Velasco-de Andrés María, Muñoz-Sánchez Guillermo, Carrillo-Serradell Laura, Gutiérrez-Hernández María Del Mar, Català Cristina, Isamat Marcos, Lozano Francisco
Institut d'Investigacions Biomèdiques August Pi i Sunyer (IDIBAPS), Barcelona, Spain.
Servei d'Immunologia, Centre de Diagnòstic Biomèdic, Hospital Clínic de Barcelona, Barcelona, Spain.
Eur J Immunol. 2023 Mar;53(3):e2250184. doi: 10.1002/eji.202250184. Epub 2023 Feb 6.
Adoptive cell transfer (ACT) therapies have gained renewed interest in the field of immunotherapy following the advent of chimeric antigen receptor (CAR) technology. This immunological breakthrough requires immune cell engineering with an artificial surface protein receptor for antigen-specific recognition coupled to an intracellular protein domain for cell activating functions. CAR-based ACT has successfully solved some hematological malignancies, and it is expected that other tumors may soon benefit from this approach. However, the potential of CAR technology is such that other immune-mediated disorders are beginning to profit from it. This review will focus on CAR-based ACT therapeutic areas other than oncology such as infection, allergy, autoimmunity, transplantation, and fibrotic repair. Herein, we discuss the results and limitations of preclinical and clinical studies in that regard.

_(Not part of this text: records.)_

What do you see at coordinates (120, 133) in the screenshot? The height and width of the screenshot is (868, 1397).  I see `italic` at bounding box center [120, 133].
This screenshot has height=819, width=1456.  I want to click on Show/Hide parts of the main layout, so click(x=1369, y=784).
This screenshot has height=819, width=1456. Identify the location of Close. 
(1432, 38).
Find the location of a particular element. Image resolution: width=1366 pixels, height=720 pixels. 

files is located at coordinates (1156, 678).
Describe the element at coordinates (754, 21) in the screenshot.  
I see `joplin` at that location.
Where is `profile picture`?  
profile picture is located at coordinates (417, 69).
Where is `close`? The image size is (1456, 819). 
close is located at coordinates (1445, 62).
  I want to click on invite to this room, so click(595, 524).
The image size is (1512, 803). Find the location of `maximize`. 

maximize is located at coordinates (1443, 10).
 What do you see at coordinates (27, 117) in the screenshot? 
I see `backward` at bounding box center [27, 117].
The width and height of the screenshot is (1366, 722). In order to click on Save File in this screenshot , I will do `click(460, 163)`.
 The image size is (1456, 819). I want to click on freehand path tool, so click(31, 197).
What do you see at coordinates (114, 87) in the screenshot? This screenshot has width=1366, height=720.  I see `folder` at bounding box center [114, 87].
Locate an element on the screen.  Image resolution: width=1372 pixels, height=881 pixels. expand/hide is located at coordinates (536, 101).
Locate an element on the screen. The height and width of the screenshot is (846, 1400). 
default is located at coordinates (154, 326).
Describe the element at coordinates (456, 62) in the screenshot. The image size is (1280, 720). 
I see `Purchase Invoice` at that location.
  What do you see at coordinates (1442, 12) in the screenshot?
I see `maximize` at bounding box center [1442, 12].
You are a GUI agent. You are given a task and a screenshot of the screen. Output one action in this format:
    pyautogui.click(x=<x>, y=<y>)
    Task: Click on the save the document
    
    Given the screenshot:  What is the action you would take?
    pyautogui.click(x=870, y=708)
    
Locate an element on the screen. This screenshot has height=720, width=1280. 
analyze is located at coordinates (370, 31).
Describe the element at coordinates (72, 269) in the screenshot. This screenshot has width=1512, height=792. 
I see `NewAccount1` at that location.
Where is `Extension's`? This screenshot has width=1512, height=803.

随着嵌合抗原受体(CAR)技术的出现,过继性细胞转移(ACT)疗法在免疫治疗领域重新引起了人们的关注。这一免疫学突破需要对免疫细胞进行工程改造,使其具有用于抗原特异性识别的人工表面蛋白受体,并与用于细胞激活功能的细胞内蛋白结构域相结合。基于CAR的ACT已成功解决了一些血液系统恶性肿瘤,预计其他肿瘤可能很快也会从这种方法中受益。然而,CAR技术的潜力使得其他免疫介导的疾病也开始从中获益。本综述将聚焦于除肿瘤学之外基于CAR的ACT治疗领域,如感染、过敏、自身免疫、移植和纤维化修复。在此,我们讨论这方面临床前和临床研究的结果及局限性。